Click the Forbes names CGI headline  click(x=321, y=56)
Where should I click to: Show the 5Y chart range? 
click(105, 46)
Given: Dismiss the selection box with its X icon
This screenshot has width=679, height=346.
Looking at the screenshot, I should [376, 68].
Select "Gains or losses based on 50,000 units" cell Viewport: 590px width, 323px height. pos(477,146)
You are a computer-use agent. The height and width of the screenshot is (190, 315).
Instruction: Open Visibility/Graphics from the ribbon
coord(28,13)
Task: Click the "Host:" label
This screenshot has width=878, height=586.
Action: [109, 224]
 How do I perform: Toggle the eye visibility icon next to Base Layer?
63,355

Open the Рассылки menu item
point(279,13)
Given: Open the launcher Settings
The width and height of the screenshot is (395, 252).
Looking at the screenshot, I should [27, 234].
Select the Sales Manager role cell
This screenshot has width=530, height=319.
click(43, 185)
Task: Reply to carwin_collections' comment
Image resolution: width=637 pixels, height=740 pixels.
————
**Short problem**
Copy out all of the entries above, keeping every line and character unchanged.

**Solution to this problem**
Click the Forbes names CGI headline  click(x=321, y=56)
Where should I click to: Show the 5Y chart range? 
click(105, 46)
Given: Dismiss the selection box with its X icon
This screenshot has width=679, height=346.
Looking at the screenshot, I should [376, 68].
Select "Gains or losses based on 50,000 units" cell Viewport: 590px width, 323px height. pos(477,146)
You are a computer-use agent. The height and width of the screenshot is (190, 315).
Instruction: Open Visibility/Graphics from the ribbon
coord(28,13)
Task: Click the "Host:" label
This screenshot has width=878, height=586.
Action: [109, 224]
 How do I perform: Toggle the eye visibility icon next to Base Layer?
63,355

Open the Рассылки menu item
point(279,13)
Given: Open the launcher Settings
The width and height of the screenshot is (395, 252).
Looking at the screenshot, I should [27, 234].
Select the Sales Manager role cell
This screenshot has width=530, height=319.
click(43, 185)
Task: Reply to carwin_collections' comment
Image resolution: width=637 pixels, height=740 pixels.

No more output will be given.